Exécutée d’après un carton de Jean Lurçat (1892- 1966) à Aubusson en 1947, cette tapisserie est caractéristique de la période d’après-guerre et du renouveau de la tapisserie française à cette époque. Jean Lurçat est le peintre-cartonnier le plus important du XXe siècle. La tapisserie Le Bois, acquise auprès de la galerie Chevalier, est exceptionnelle par ses dimensions et son sujet. Les recherches effectuées dans les archives des ateliers Tabard assurent qu’il s’agit d’une pièce unique, certainement une commande. Organisée autour de deux grandes fenêtres, cette oeuvre présente plusieurs animaux récurrents dans le bestiaire de l’artiste comme le coq, le papillon, le corbeau, le lièvre, le canard ou le serpent. Un arbre de vie qui perce malgré les ronces qui ont envahi l’ensemble de la tapisserie, l’homme à la scie et la symbolique associée aux créatures représentées font du Bois un message d’espoir (également porté par le poème en haut à droite qui donne son nom à l’œuvre) et la métaphore d’une France en reconstruction au sortir de la guerre. Le Bois présente des liens avec les autres tapisseries conservées dans la collection du musée où l’on retrouve certains animaux de son bestiaire : un coq (Le Coq, 1952 d’après un carton de 1951), un canard et des papillons (Menuhim, 1954 d’après un carton de 1951), un lapin (Le Paon, c. 1954 d’après un carton réalisé vers 1947). Mais c’est surtout avec Esculape accueille les signes de la poésie (1941) que Le Bois partage le plus de similitudes : le traitement de la figure humaine qui s’insère dans un environnement végétal, la présence d’un serpent, le texte tissé à même la trame, la structuration au moyen d’éléments rectangulaires et surtout le même message d’espoir qu’elles véhiculent. Une espérance et une foi dans l’être humain, même après les désastres de la seconde guerre mondiale, que l’on retrouve dans certaines œuvres de Germaine Richier avec lesquelles cette tapisserie pourra aisément dialoguer au sein du musée. Notamment L’Échiquier, grand de 1959 qui présente, à l’instar du Bois, des figures hybrides, mêlant représentation humaine, règne animal et outils techniques.

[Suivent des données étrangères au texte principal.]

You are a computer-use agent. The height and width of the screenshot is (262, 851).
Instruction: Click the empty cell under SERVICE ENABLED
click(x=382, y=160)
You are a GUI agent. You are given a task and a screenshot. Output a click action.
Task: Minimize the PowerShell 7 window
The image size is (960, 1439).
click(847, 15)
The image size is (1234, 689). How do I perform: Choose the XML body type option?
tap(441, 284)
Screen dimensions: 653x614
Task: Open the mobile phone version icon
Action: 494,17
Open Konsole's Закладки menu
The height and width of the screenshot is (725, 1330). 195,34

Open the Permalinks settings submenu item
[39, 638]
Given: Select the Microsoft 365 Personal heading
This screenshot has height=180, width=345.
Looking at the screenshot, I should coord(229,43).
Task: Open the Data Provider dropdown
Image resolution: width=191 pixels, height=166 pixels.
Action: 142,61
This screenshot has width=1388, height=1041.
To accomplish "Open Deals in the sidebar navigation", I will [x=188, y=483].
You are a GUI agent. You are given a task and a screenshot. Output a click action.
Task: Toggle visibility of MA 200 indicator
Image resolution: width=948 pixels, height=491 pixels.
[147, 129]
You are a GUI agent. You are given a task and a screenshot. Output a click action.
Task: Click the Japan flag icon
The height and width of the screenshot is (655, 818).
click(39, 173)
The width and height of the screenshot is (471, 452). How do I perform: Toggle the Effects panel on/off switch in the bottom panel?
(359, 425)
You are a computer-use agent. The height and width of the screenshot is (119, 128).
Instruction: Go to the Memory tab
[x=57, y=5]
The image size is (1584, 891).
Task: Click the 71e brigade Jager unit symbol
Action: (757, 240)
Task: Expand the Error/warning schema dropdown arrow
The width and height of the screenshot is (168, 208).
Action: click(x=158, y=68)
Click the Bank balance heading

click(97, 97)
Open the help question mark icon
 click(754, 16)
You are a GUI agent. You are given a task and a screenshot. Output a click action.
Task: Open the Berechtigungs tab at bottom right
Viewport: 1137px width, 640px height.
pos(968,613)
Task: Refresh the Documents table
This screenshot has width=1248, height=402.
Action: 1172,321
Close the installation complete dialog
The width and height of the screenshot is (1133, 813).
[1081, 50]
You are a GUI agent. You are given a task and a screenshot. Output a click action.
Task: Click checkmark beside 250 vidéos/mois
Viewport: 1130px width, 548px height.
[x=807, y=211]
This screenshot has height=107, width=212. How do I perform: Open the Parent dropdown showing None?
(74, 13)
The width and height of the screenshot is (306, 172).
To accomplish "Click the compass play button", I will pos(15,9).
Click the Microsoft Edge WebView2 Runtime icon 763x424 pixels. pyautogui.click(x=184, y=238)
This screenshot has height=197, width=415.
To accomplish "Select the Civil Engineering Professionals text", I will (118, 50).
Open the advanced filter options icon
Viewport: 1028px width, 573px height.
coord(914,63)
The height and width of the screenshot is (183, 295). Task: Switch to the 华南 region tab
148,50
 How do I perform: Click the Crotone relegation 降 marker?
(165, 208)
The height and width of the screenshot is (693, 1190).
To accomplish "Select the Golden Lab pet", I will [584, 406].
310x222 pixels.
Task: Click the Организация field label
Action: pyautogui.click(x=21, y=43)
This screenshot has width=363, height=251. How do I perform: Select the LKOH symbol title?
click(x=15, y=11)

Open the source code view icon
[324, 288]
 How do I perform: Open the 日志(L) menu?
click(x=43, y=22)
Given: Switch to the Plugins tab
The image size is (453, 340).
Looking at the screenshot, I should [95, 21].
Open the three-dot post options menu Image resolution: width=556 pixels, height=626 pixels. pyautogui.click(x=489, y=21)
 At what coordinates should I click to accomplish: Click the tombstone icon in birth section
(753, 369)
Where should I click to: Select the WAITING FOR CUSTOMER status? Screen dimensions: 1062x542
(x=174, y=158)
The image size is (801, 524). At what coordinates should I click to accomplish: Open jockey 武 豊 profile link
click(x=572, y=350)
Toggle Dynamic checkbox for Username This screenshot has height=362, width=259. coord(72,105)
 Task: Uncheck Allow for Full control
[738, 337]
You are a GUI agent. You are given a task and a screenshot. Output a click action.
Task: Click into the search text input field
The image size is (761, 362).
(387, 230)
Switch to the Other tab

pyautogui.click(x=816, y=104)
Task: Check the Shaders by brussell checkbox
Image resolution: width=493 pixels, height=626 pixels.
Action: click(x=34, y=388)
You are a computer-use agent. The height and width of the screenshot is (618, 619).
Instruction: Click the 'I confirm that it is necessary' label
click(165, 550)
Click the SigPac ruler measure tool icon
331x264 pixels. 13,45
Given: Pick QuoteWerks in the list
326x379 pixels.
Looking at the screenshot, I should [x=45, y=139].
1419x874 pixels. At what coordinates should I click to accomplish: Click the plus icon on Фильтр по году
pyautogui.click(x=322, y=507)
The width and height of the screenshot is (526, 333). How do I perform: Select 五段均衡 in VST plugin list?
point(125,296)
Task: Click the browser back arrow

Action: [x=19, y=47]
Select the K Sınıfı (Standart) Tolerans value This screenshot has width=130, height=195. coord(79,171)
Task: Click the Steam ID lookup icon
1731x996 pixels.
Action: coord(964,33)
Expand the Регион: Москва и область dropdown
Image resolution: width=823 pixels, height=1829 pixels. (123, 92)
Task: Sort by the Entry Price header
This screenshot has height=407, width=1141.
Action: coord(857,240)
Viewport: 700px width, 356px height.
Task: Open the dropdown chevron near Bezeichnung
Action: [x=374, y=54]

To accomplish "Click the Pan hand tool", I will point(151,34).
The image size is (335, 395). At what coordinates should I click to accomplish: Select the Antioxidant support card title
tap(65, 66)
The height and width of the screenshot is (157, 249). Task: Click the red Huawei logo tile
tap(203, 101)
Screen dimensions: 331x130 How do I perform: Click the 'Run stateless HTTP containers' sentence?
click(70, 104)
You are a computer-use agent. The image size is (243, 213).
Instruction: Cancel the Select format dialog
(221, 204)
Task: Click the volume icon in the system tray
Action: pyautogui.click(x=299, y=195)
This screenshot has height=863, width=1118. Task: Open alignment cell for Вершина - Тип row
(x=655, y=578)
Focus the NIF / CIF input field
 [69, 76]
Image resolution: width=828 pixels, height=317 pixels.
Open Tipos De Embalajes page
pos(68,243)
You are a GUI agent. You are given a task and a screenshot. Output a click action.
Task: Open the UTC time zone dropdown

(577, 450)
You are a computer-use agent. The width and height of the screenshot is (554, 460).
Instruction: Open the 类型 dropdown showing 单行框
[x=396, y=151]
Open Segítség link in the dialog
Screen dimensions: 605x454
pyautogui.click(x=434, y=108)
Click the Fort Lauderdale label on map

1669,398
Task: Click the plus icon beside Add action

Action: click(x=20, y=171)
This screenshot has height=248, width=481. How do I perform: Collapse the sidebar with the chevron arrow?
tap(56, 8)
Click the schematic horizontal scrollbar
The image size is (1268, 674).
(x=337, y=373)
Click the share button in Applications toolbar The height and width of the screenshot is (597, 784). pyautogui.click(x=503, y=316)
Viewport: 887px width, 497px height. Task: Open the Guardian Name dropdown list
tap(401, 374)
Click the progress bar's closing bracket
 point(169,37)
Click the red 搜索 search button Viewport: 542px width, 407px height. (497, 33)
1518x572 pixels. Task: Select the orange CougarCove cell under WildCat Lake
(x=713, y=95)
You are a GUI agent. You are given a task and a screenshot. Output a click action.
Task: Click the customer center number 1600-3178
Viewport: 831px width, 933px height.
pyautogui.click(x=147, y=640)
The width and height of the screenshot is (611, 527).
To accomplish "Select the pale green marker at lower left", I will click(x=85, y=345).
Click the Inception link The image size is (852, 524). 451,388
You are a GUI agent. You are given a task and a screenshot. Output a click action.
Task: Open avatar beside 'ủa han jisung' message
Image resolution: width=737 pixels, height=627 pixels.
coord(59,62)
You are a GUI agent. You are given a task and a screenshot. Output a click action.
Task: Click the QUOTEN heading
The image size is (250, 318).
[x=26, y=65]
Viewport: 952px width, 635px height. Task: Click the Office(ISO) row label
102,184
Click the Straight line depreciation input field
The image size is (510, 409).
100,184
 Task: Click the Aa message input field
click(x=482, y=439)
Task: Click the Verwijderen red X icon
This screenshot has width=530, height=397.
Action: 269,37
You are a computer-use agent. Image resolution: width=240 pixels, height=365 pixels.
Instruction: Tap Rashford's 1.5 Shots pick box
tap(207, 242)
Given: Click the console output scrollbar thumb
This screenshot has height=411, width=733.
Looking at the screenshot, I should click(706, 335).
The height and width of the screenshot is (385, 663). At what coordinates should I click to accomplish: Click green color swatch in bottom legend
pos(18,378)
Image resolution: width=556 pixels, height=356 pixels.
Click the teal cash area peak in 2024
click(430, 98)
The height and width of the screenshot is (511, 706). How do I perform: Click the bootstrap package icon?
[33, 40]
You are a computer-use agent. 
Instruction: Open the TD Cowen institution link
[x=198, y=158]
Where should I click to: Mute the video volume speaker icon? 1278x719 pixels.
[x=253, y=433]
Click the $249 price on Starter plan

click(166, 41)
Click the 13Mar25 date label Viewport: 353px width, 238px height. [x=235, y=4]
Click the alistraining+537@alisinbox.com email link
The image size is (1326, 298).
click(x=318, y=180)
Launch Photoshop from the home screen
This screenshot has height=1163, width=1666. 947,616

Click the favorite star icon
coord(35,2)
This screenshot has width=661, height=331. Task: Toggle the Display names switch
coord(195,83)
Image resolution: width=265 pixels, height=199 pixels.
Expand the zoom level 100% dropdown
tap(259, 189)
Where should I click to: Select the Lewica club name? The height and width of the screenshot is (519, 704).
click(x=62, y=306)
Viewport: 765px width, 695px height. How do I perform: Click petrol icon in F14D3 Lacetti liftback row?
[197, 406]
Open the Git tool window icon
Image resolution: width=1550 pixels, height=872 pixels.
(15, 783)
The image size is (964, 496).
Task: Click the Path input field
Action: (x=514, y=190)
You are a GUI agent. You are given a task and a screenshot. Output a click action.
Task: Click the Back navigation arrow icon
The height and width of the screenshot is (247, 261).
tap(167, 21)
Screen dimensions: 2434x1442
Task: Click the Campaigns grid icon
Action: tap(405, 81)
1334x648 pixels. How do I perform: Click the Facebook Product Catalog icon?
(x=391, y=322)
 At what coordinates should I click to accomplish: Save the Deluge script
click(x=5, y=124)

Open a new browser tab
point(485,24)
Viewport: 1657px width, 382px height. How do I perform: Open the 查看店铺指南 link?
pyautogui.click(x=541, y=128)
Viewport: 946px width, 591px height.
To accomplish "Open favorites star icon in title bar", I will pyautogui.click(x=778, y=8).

« Marseille » de Pierre Laprade

L’œuvre, acquise grâce à un don de Marc Larock-Granoff, est un tableau important par ses dimensions panoramiques. Pierre Laprade (1875-1931) l’a réalisé lors d’un passage à Marseille, en route pour son troisième voyage en Italie, à Naples et Rome. Dans L’Instransigeant, Apollinaire a commenté cette toile présentée au Salon d’automne de 1910 (dont Laprade a signé le carton d’invitation) : « La Vue de Marseille par Laprade, sans nous apprendre rien sur cet artiste, nous prouve que sa virtuosité n’entame pas sa sensibilité. » et Louis Vauxcelles écrit dans le Gil-Blas : « Il flotte dans une exposition Pierre Laprade, je ne sais quel parfum. Il y a un charme languide auquel il est malaisé de résister. Et pourquoi, y résisterait-on ? Mieux vaut s’y abandonner. Toute la grâce claire ou éteinte, mélancolique ou joyeuse des femmes, des fleurs, des bois ou de l’eau, Laprade la ressent et l’exprime divinement. Cet art, si plastique pourtant, où la matière compte savoureuse et pleine, est, en vertu d’un invincible sortilège immatériellement musical. Les paysages, les roseraies de Laprade bruissent de chants d’oiseaux, la lumière y est vivante, on y jouit de la fraîcheur. Il faudrait un poète pour parler de cette peinture de poète » (1911). L’accueil de ce don dans le fonds du musée d’Art moderne vient compléter un ensemble d’artistes proches les uns des autres (Pierre Laprade, Georges Bouche et Émilie Charmy) avec un tableau de grandes dimensions. Il est un témoignage supplémentaire du goût des donateurs à l’origine du musée d’Art moderne ainsi qu’un hommage que Marc Larock-Granoff a souhaité leur rendre, Léon Cligman s’étant désisté au moment de la vente de ce tableau pour que sa grand-tante, la galeriste Katia Granoff, puisse l’acquérir.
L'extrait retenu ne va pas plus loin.